NKC African Economics analyst Elize Kruger said the MPC would most likely leave interest rates unchanged for a prolonged period.
“The upward trend in consumer inflation will slowly erode consumers’ purchasing power and will partially offset the optimism that took hold of households following recent political developments, the 25basis points drop in interest rates and the generally positive impact of the stronger rand exchange rate on imported prices,” Kruger said.
Yesterday, Statistics South Africa (Stats SA) said the CPI inched up last month on the back of the percentage point value-added tax increase and fuel price increase last month. In March, the CPI registered 3.8percent.
Stats SA said the surge stemmed mainly from housing and utilities, miscellaneous goods and services, food and non-alcoholic beverages as well as transport.
The agency said the core measure of inflation also spiked to 4.5percent year-on-year, up from 4.1percent in March.

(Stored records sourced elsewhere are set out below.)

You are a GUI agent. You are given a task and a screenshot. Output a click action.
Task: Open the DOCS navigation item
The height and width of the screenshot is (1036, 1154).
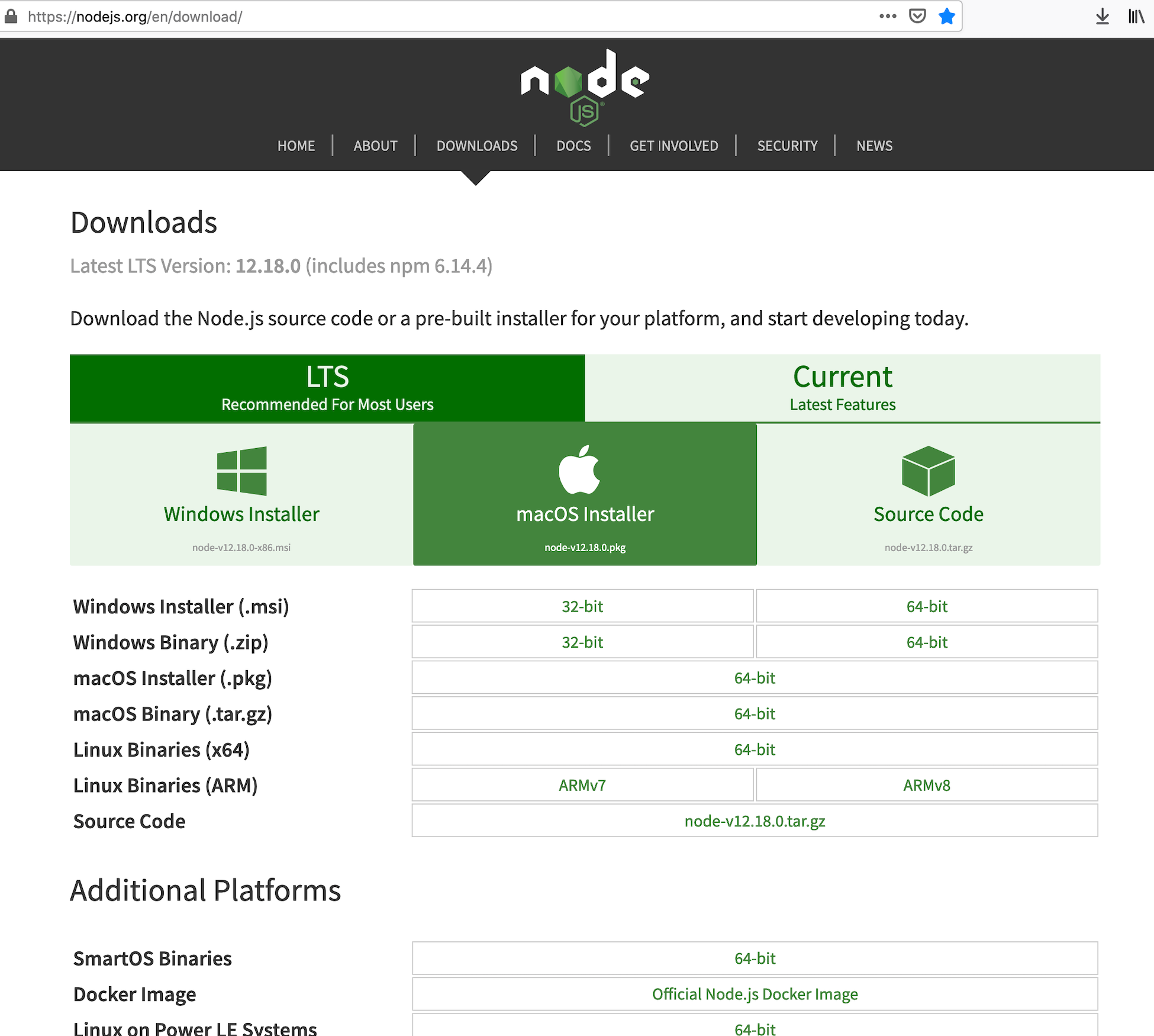tap(573, 146)
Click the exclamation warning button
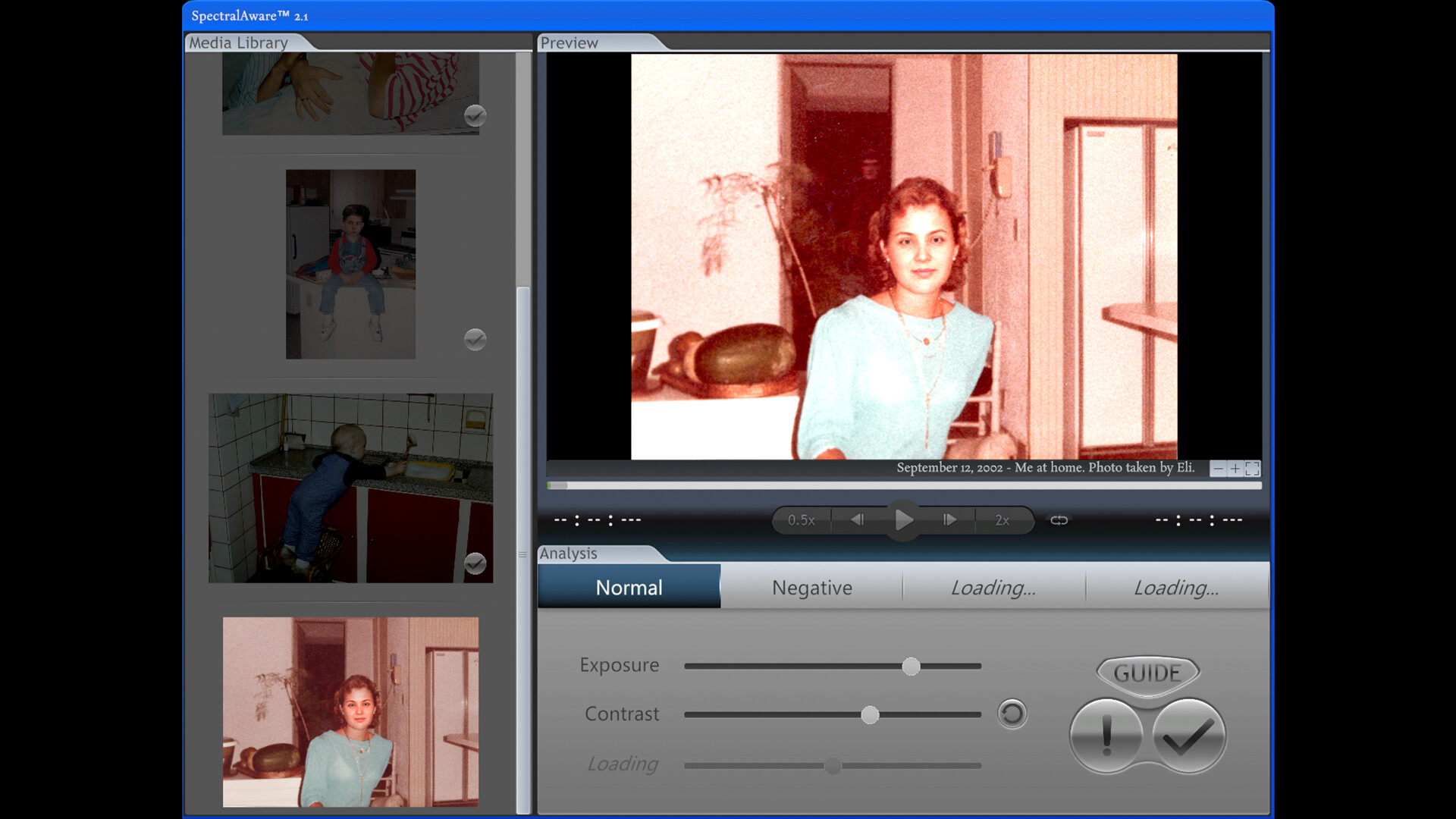 click(x=1106, y=734)
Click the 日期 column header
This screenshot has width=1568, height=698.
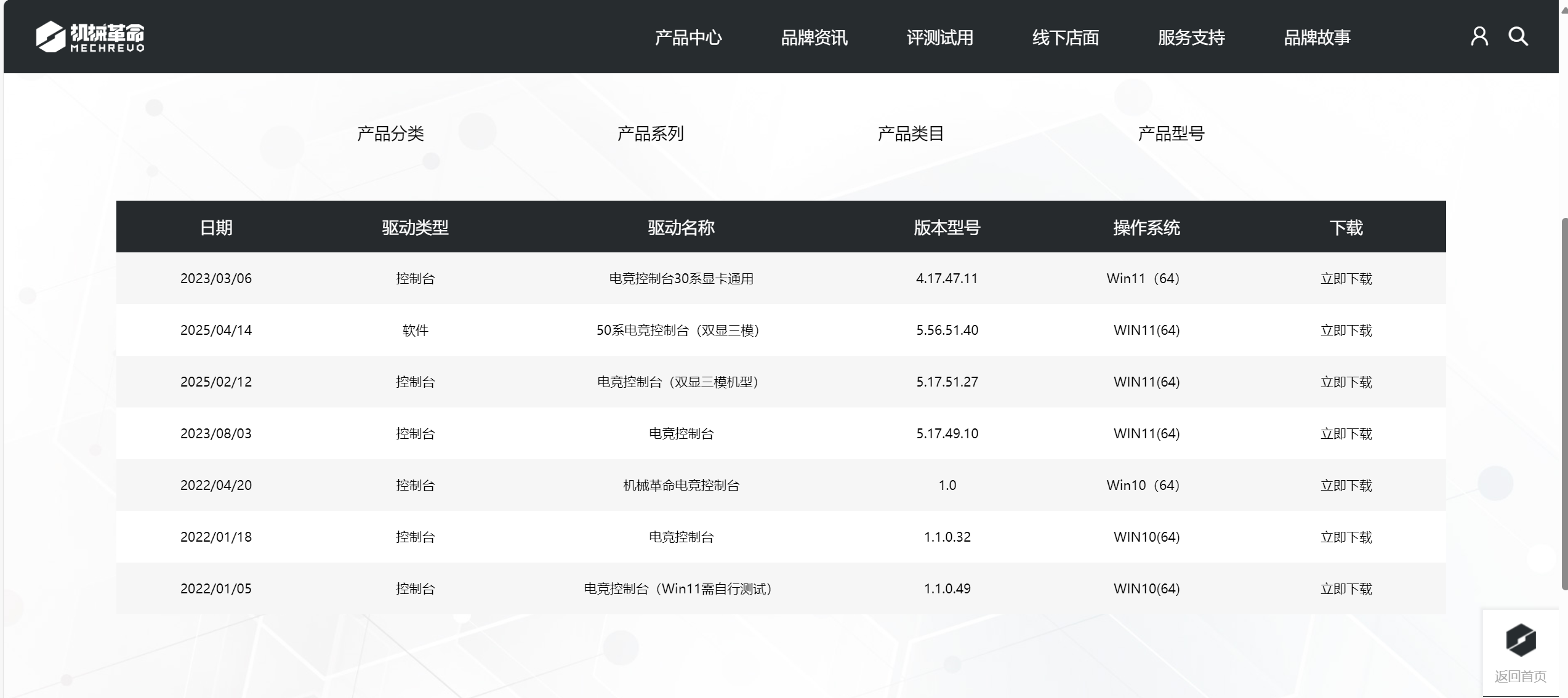click(x=216, y=228)
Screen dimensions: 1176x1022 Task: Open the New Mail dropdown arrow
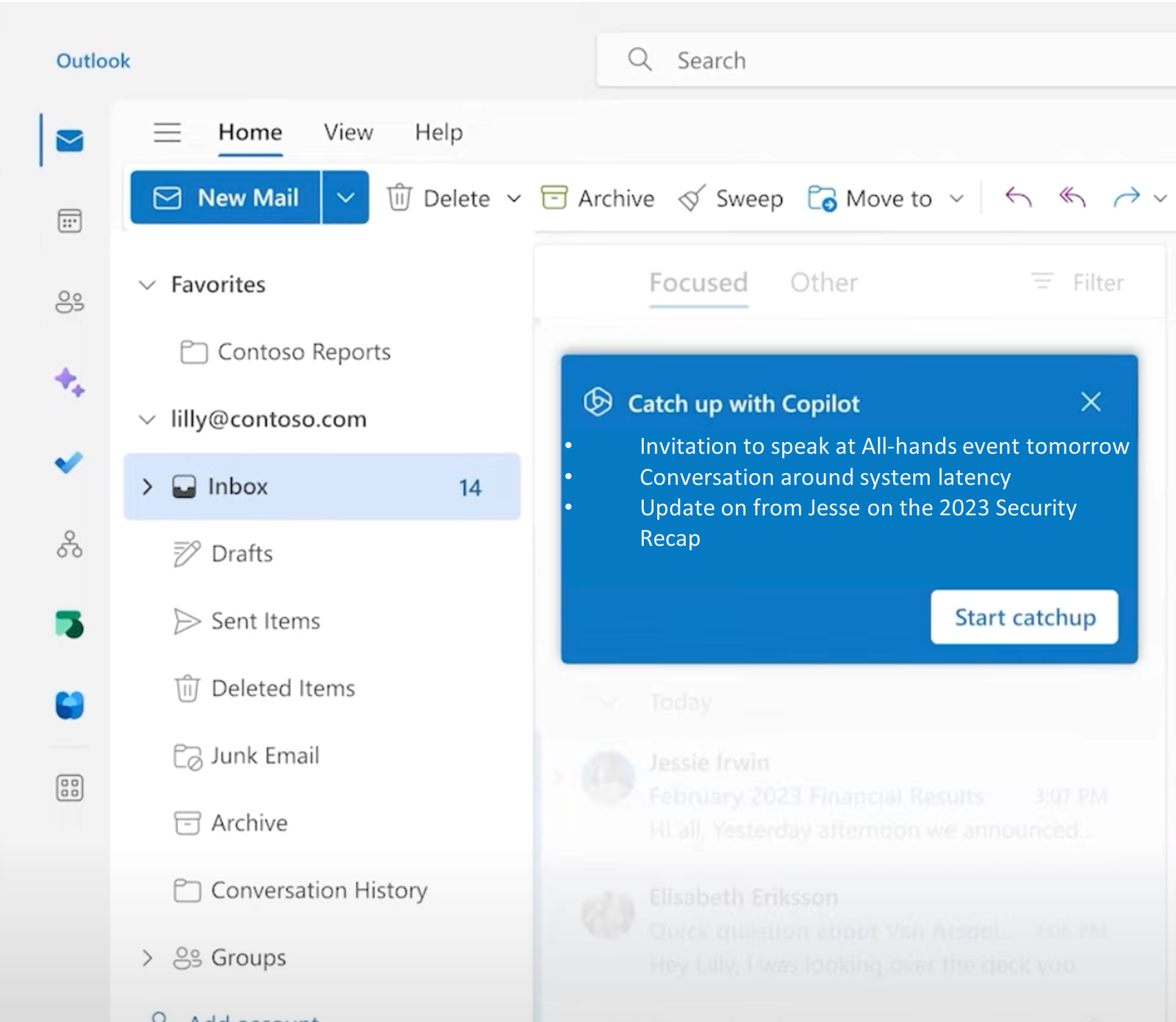pos(345,198)
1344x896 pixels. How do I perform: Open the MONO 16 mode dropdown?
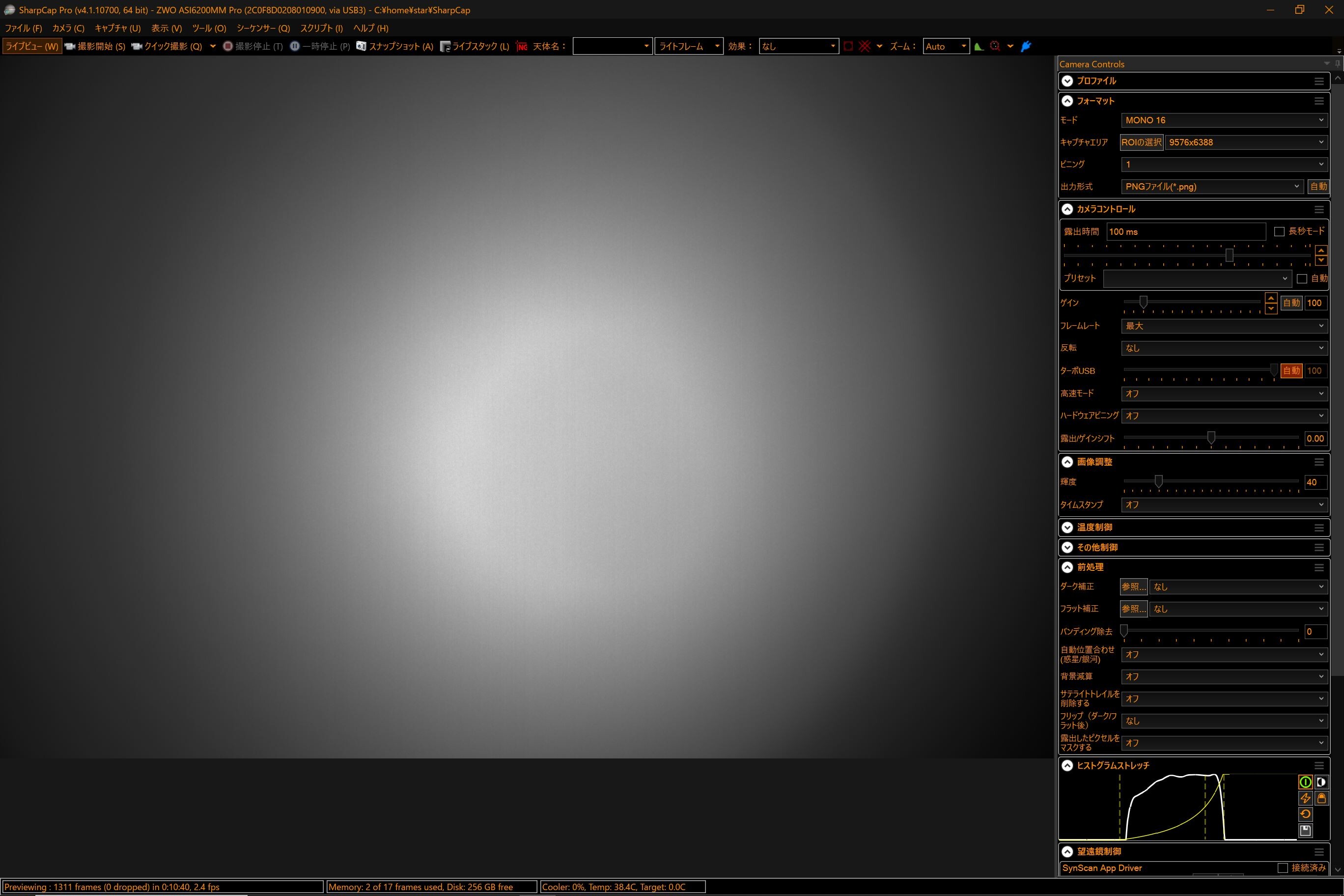tap(1223, 120)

Kruger said the country was yet to feel the full impact of the increases as the CPI partially reflected the exogenous shock of the VAT rate hike.
Kruger said the CPI reflected the first of at least three months of hefty fuel price hikes that was likely to inflation rate higher in coming months.
“Cumulative fuel price increases in excess of R2/litre over the three months to June will more than wipe out the benefit of earlier drops and constrain consumers,” she said.
Kruger said the upward trend in consumer inflation would slowly erode consumers’ purchasing power and would partially offset the optimism that took hold of households following recent political developments, the 25basis points drop in interest rates in March and the generally positive impact of the stronger rand exchange rate on imported prices.
Investec economist Lara Hodes said yesterday that further substantial fuel price rises in the following months, on the back of the higher oil price and the weaker domestic currency, would hike CPI.
“Taking into effect these inflationary pressures, with risks to the upside, together with concerns over the faster pace of normalisation in US monetary policy, it is unlikely that the MPC will adjust the repo rate,” said Hodes.
She said Investec had lifted its CPI forecast for 2018 to 5.1percent year-on-year and 5.5percent year-on-year for 2019.
Momentum Investments said the Reserve Bank was likely to leave the interest rates unchanged for some time.